## Énoncé a
Relevez toutes les normes européennes (le mot « Euro » suivi d'un chiffre) citées dans le passage, en ne donnant chacune qu'une fois.

## Passage
○ ○ ○ ○

Mais ça réagit fort dans les rues, devant cette nouvelle charge imposée aux classes moyennes. La presse anglo-saxonne a parlé d’« une vague de désobéissance civile à la française » – on ne sait pas trop comment il faut le prendre.

 

A Londres, une nouvelle taxe contre les plus pauvres

Le maire, Sadiq Khan, a donc décidé d’étendre l’Ulez (Ultra Low Emission Zone) à tout le Grand Londres pour des raisons sanitaires et environnementales. Sont concernées les voitures diesel de plus de huit ans et les voitures essence de plus de dix-huit ans, ce qui correspond aux critères européens Euro 4 pour les voitures et camionnettes essence, Euro 6 pour les voitures et camionnettes diesel.

Par comparaison, ces critères sont encore plus drastiques que ceux que la mairie de la capitale compte imposer à la ZFE (zone à faibles émissions) de la Métropole du Grand Paris, début 2025, lorsque les véhicules de Crit’Air 3 y seront interdits de circulation. La catégorie française Crit’Air 3 correspondant aux critères européens Euro 2 et 3 pour les voitures et camionnettes essence, Euro 4 pour les voitures et camionnettes diesel.

○ ○ ○ ○

## Lignes fournies
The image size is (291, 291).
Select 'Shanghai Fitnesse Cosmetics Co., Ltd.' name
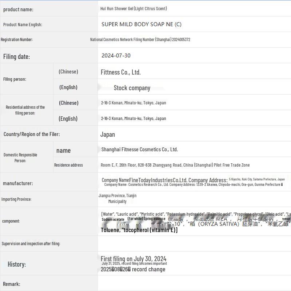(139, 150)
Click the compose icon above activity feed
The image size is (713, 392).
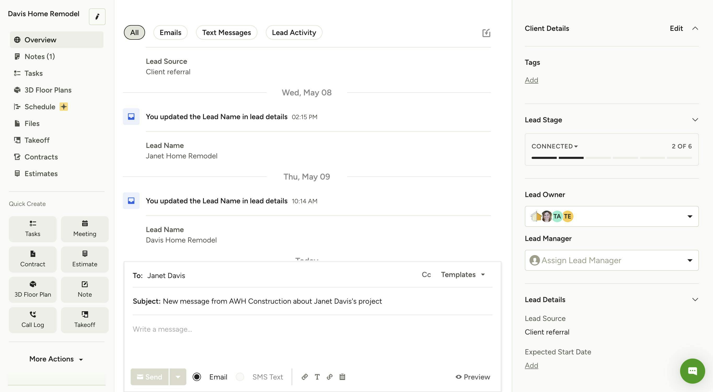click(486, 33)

○ ○ ○ ○

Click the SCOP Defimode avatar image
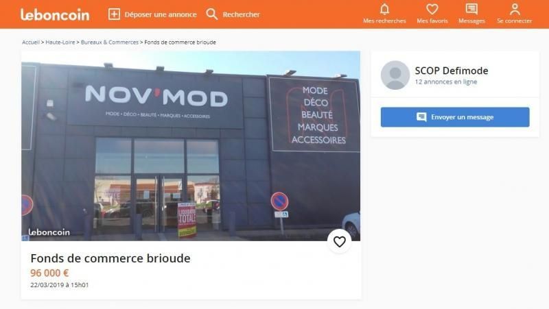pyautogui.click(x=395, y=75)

○ ○ ○ ○

## Énoncé b
Remplacez « activity feed » par « news feed » dans les lignes allant de celle qui contient « Click the compose icon above activity feed » jusqu'à celle qui contient « click(486, 33) » incluse. Recopiez ces lignes sans autre changement et sans les images.

## Corrigé a
Euro 2, Euro 3, Euro 4, Euro 6

## Corrigé b
Click the compose icon above news feed
The image size is (713, 392).
click(486, 33)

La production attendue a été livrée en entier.